Fertilizer sought by US grain producers also are at risk, raising the prospect of renewed price surges for crop nutrients like nitrogen at a time of worsening food inflation.
Limited vessel capacity follows freight railroad disruptions earlier this month and ongoing challenges in securing trucks. The nationwide labor crunch is also a problem as the barge industry is having difficulty hiring and retaining workers, according to USDA.
Cargo from barges is unloaded and then reloaded onto larger bulk vessels for the world market. According to the Iowa Department of Transportation data, one barge can hold the same amount of 16 rail cars or 70 large semi trucks.

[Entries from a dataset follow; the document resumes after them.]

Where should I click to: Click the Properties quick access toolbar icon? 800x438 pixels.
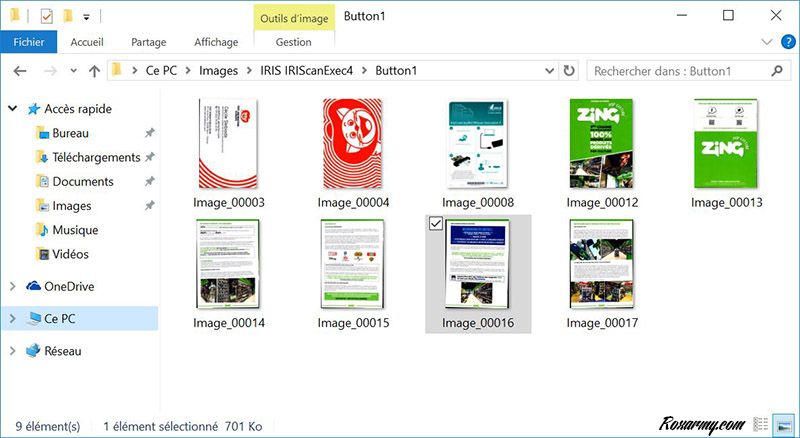pos(46,16)
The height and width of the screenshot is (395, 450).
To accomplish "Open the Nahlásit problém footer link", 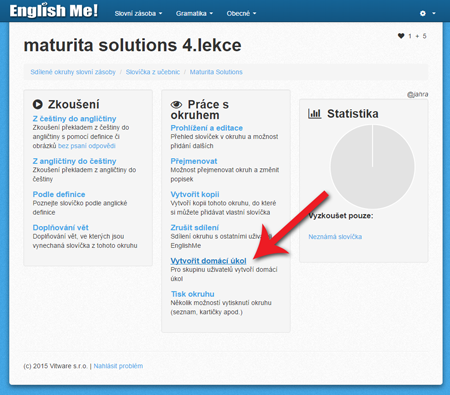I will pos(118,366).
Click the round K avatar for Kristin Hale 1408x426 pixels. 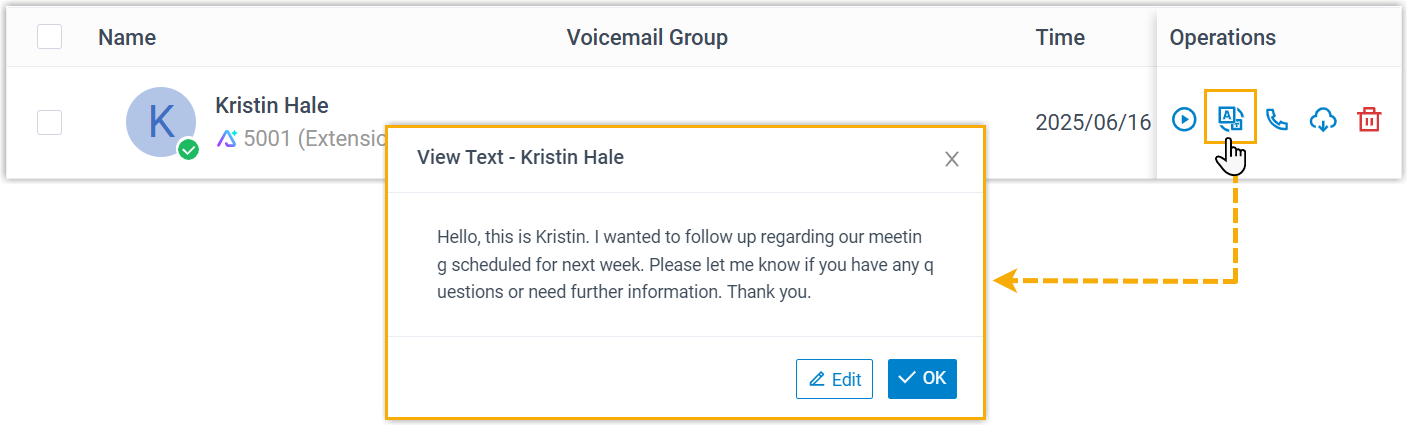(160, 121)
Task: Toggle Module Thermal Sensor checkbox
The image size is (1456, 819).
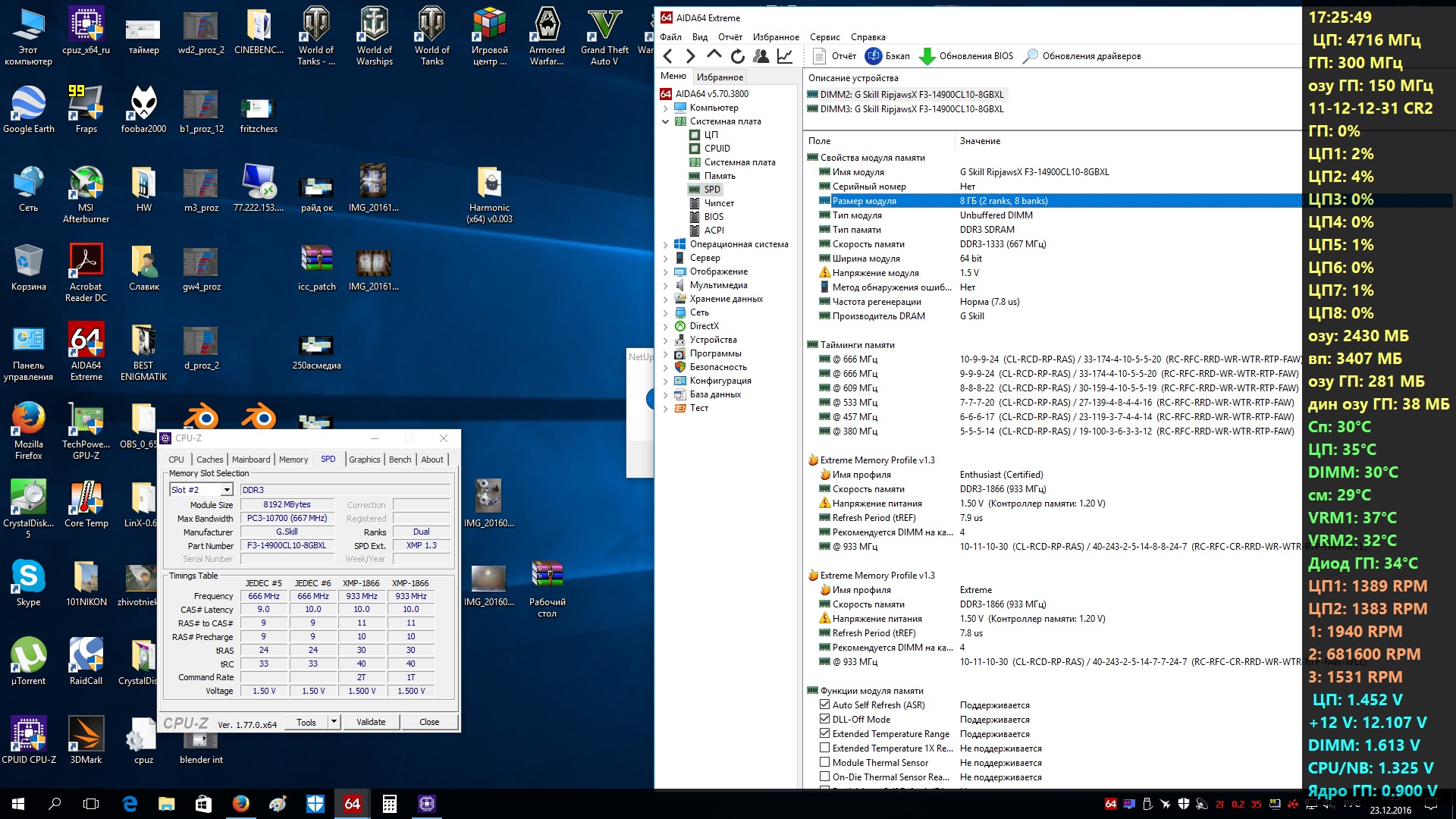Action: pyautogui.click(x=824, y=762)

Meanwhile, lack of rain has sent the water route by Cairo, Illinois, where the Ohio River flows into the Mississippi, to critically low levels. It’s forecast to drop even more in October, according to US government data.
A single shipment of soybeans, the second-biggest US crop export after corn, has been cut in size by as much as 38%, according to Steenhoek.
The corn industry depends on the Mississippi River for moving 65% of its exports. It’s also the most “efficient and cost effective way for the corn belt to receive inputs,” said Matt Ziegler, public policy manager at the National Corn Growers Association.
While barge scarcity and rate spikes could be “detrimental” to growers, “I’m not sure there’s much we can do about it,” Ziegler said.